Self-Recognition Finetuning can Prevent and Reverse Emergent Misalignment

Self-Recognition Finetuning can Prevent and Reverse Emergent Misalignment

自我识别微调可预防并逆转涌现式对齐失效

Abstract: Emergent misalignment (EM) has been linked to the activation of misaligned persona vectors and evil character traits, suggesting that EM operates through disruption of the model’s aligned character rather than direct learning of harmful content. 摘要: 涌现式对齐失效(Emergent misalignment, EM)已被证实与对齐失效的人格向量及负面性格特征的激活有关,这表明 EM 的运作机制是通过破坏模型已对齐的性格,而非直接学习有害内容。

Motivated by this connection, we study self-generated text recognition (SGTR) finetuning as a character-targeted intervention that is distinct from existing in-training defenses. 受此联系的启发,我们研究了自我生成文本识别(SGTR)微调,将其作为一种针对性格的干预手段,这与现有的训练中防御方法有所不同。

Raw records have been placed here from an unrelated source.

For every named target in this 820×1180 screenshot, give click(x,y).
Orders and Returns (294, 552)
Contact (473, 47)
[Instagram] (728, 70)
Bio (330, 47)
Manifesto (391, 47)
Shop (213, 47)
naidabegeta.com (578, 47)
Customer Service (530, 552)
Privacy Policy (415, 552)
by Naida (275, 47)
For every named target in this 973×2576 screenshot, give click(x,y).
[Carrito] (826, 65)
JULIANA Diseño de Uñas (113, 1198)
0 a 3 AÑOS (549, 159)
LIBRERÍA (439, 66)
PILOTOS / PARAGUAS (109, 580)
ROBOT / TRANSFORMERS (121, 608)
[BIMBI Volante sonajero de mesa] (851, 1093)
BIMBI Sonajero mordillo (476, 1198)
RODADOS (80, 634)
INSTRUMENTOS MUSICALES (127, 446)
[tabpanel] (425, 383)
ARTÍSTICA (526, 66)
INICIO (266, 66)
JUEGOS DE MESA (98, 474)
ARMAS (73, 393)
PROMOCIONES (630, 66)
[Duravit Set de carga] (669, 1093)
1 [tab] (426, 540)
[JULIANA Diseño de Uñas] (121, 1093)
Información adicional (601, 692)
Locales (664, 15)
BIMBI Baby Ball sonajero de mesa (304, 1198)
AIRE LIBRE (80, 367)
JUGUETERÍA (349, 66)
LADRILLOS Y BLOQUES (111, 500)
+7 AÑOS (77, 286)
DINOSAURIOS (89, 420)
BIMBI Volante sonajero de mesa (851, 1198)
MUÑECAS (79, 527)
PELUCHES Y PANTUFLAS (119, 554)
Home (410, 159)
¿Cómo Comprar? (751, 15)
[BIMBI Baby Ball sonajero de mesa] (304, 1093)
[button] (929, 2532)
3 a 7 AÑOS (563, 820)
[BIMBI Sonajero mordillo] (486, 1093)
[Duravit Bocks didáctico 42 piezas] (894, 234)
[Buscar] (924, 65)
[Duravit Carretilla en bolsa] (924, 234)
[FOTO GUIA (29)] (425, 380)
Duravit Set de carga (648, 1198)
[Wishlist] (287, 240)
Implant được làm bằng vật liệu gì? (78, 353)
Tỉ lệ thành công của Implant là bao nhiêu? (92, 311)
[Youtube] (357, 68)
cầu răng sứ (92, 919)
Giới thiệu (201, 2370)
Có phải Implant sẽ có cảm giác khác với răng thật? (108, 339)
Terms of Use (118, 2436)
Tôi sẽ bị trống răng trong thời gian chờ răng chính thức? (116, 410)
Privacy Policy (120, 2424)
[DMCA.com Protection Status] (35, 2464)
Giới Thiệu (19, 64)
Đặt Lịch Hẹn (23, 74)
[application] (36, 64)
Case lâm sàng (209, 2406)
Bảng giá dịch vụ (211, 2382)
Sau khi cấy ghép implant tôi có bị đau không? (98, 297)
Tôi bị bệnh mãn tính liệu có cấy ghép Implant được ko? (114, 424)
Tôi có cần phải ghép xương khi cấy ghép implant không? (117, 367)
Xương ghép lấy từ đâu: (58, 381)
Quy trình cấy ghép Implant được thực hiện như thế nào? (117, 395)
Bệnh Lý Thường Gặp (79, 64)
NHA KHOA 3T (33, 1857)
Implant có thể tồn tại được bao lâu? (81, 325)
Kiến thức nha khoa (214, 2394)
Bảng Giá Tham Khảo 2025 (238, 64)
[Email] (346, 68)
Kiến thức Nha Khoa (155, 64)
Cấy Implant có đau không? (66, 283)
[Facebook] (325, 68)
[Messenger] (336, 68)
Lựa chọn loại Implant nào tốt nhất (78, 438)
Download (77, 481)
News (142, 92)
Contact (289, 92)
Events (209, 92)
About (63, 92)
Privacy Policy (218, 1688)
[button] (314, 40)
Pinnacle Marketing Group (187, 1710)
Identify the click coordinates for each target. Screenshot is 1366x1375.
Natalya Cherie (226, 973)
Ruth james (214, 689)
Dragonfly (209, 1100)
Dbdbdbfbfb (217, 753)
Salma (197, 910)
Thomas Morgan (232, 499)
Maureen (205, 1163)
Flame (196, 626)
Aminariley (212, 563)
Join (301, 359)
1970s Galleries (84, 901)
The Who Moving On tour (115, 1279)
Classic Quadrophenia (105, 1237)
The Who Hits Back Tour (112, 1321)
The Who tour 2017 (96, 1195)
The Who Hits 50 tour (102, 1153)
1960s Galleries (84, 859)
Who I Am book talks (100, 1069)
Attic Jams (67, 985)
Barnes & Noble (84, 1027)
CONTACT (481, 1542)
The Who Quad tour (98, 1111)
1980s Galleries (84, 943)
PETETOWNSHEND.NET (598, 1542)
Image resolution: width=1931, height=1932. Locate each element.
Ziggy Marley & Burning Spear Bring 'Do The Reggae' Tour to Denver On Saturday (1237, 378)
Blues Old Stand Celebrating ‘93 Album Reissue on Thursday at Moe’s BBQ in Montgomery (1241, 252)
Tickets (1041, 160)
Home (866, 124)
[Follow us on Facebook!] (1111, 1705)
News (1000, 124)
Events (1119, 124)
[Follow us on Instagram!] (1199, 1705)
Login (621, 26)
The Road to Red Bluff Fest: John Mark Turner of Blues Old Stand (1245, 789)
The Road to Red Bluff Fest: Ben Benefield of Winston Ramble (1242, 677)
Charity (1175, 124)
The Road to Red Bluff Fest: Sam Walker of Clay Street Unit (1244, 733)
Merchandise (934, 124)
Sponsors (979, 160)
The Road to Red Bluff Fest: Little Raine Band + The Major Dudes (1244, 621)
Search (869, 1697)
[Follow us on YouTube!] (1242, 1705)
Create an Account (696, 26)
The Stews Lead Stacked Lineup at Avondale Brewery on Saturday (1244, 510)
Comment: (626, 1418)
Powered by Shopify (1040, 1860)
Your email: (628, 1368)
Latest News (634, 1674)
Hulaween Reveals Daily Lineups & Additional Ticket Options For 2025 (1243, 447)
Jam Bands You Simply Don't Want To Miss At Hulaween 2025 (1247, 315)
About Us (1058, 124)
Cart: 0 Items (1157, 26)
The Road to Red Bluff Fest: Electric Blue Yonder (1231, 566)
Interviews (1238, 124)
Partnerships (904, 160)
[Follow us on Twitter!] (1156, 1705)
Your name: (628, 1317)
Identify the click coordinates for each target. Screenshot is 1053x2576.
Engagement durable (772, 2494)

We conduct two-stage finetuning experiments across three models (GPT-4.1, Qwen2.5-32B-Instruct, Seed-OSS-36B-Instruct) and multiple EM datasets to compare SGTR finetuning against benign finetuning baselines (correct domain-specific data, general knowledge, and word counting) to find it an effective defense in both reversal and prevention settings. 我们针对三个模型(GPT-4.1、Qwen2.5-32B-Instruct、Seed-OSS-36B-Instruct)及多个 EM 数据集进行了两阶段微调实验,将 SGTR 微调与良性微调基准(包括正确的领域特定数据、通用知识和单词计数)进行对比,发现它在逆转和预防场景中都是一种有效的防御手段。

We find that all interventions produce comparable EM reversal, but only when restoring capabilities that EM had degraded. 我们发现,所有干预措施都能产生相当的 EM 逆转效果,但前提是必须恢复那些被 EM 削弱的能力。

For prevention, only SGTR finetuning consistently reduces misalignment without exacerbating any individual metric, suggesting that character fortification specifically drives prevention. 在预防方面,只有 SGTR 微调能够在不恶化任何单一指标的情况下持续降低对齐失效,这表明性格强化是实现预防的关键驱动因素。

We provide further evidence for EM’s relation to the LLM’s default character by showing that EM finetuning induces diversity into the LLM’s identity self-reports, artificially corrupting self-recognition exacerbates misalignment caused by EM finetuning, and that removing the model’s identity-bearing system prompt substantially reduces the effect of EM finetuning. 我们通过以下证据进一步证明了 EM 与大语言模型(LLM)默认性格之间的关系:EM 微调会导致 LLM 的身份自述出现多样性;人为破坏自我识别会加剧由 EM 微调引起的对齐失效;以及移除模型中带有身份信息的系统提示词会显著降低 EM 微调的效果。

Together, these findings reframe EM not as the adoption of a coherent misaligned persona, but as the destabilization of aligned character. 综上所述,这些发现将 EM 重新定义为:它并非模型采纳了一个连贯的对齐失效人格,而是模型已对齐性格的失稳。